## The input

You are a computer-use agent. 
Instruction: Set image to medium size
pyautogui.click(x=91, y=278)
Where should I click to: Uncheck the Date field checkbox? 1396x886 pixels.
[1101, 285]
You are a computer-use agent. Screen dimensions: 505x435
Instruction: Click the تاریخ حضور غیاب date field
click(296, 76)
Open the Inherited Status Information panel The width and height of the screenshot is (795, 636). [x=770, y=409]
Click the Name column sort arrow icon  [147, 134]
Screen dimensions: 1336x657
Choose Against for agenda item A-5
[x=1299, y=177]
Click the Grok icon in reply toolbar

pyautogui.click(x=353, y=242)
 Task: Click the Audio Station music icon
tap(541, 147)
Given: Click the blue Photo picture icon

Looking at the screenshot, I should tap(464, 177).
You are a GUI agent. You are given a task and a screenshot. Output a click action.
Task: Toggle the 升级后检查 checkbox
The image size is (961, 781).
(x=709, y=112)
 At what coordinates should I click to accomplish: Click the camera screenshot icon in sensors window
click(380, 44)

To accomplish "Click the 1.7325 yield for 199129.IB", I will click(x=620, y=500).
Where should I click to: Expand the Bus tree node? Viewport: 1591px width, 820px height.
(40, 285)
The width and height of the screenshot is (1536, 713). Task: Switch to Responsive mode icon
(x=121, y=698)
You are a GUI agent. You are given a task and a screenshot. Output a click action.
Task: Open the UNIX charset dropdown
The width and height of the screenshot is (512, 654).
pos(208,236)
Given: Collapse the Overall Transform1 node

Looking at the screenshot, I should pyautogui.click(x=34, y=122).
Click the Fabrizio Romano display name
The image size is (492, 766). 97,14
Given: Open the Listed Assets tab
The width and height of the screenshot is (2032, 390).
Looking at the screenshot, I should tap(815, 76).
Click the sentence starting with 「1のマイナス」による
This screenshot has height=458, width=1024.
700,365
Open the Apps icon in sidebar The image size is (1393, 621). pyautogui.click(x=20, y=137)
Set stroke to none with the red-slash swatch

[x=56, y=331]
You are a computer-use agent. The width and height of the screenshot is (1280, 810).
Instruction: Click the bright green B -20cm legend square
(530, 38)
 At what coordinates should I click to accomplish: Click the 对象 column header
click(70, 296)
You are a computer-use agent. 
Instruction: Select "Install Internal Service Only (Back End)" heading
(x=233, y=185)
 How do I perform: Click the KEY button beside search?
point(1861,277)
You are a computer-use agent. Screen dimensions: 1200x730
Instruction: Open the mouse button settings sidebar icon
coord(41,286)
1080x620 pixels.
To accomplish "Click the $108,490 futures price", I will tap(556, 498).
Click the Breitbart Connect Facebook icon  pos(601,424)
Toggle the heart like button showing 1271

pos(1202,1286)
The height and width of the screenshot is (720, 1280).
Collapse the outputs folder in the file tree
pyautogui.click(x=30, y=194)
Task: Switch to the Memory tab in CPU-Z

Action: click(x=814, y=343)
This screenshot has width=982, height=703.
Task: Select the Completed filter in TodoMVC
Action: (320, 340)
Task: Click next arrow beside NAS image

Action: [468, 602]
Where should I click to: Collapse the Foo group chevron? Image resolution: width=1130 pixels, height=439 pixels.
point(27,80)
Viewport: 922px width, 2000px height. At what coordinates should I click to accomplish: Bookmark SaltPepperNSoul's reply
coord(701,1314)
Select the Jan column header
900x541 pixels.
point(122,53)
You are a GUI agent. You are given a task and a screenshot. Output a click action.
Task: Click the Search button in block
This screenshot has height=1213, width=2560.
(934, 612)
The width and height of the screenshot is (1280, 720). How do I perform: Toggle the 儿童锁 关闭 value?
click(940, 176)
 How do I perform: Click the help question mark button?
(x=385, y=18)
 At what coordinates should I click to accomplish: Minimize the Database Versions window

## What needs to be done
This exercise calls for an exact reproduction of the material.

## Answer to this task
You are a computer-use agent. 
Instruction: Set image to medium size
pyautogui.click(x=91, y=278)
Where should I click to: Uncheck the Date field checkbox? 1396x886 pixels.
[1101, 285]
You are a computer-use agent. Screen dimensions: 505x435
Instruction: Click the تاریخ حضور غیاب date field
click(296, 76)
Open the Inherited Status Information panel The width and height of the screenshot is (795, 636). [x=770, y=409]
Click the Name column sort arrow icon  [147, 134]
Screen dimensions: 1336x657
Choose Against for agenda item A-5
[x=1299, y=177]
Click the Grok icon in reply toolbar

pyautogui.click(x=353, y=242)
 Task: Click the Audio Station music icon
tap(541, 147)
Given: Click the blue Photo picture icon

Looking at the screenshot, I should tap(464, 177).
You are a GUI agent. You are given a task and a screenshot. Output a click action.
Task: Toggle the 升级后检查 checkbox
The image size is (961, 781).
(x=709, y=112)
 At what coordinates should I click to accomplish: Click the camera screenshot icon in sensors window
click(380, 44)

To accomplish "Click the 1.7325 yield for 199129.IB", I will click(x=620, y=500).
Where should I click to: Expand the Bus tree node? Viewport: 1591px width, 820px height.
(40, 285)
The width and height of the screenshot is (1536, 713). Task: Switch to Responsive mode icon
(x=121, y=698)
You are a GUI agent. You are given a task and a screenshot. Output a click action.
Task: Open the UNIX charset dropdown
The width and height of the screenshot is (512, 654).
pos(208,236)
Given: Collapse the Overall Transform1 node

Looking at the screenshot, I should pyautogui.click(x=34, y=122).
Click the Fabrizio Romano display name
The image size is (492, 766). 97,14
Given: Open the Listed Assets tab
The width and height of the screenshot is (2032, 390).
Looking at the screenshot, I should tap(815, 76).
Click the sentence starting with 「1のマイナス」による
This screenshot has height=458, width=1024.
700,365
Open the Apps icon in sidebar The image size is (1393, 621). pyautogui.click(x=20, y=137)
Set stroke to none with the red-slash swatch

[x=56, y=331]
You are a computer-use agent. The width and height of the screenshot is (1280, 810).
Instruction: Click the bright green B -20cm legend square
(530, 38)
 At what coordinates should I click to accomplish: Click the 对象 column header
click(70, 296)
You are a computer-use agent. 
Instruction: Select "Install Internal Service Only (Back End)" heading
(x=233, y=185)
 How do I perform: Click the KEY button beside search?
point(1861,277)
You are a computer-use agent. Screen dimensions: 1200x730
Instruction: Open the mouse button settings sidebar icon
coord(41,286)
1080x620 pixels.
To accomplish "Click the $108,490 futures price", I will tap(556, 498).
Click the Breitbart Connect Facebook icon  pos(601,424)
Toggle the heart like button showing 1271

pos(1202,1286)
The height and width of the screenshot is (720, 1280).
Collapse the outputs folder in the file tree
pyautogui.click(x=30, y=194)
Task: Switch to the Memory tab in CPU-Z

Action: click(x=814, y=343)
This screenshot has width=982, height=703.
Task: Select the Completed filter in TodoMVC
Action: (320, 340)
Task: Click next arrow beside NAS image

Action: [468, 602]
Where should I click to: Collapse the Foo group chevron? Image resolution: width=1130 pixels, height=439 pixels.
point(27,80)
Viewport: 922px width, 2000px height. At what coordinates should I click to accomplish: Bookmark SaltPepperNSoul's reply
coord(701,1314)
Select the Jan column header
900x541 pixels.
point(122,53)
You are a GUI agent. You are given a task and a screenshot. Output a click action.
Task: Click the Search button in block
This screenshot has height=1213, width=2560.
(934, 612)
The width and height of the screenshot is (1280, 720). How do I perform: Toggle the 儿童锁 关闭 value?
click(940, 176)
 How do I perform: Click the help question mark button?
(x=385, y=18)
 At what coordinates should I click to accomplish: Minimize the Database Versions window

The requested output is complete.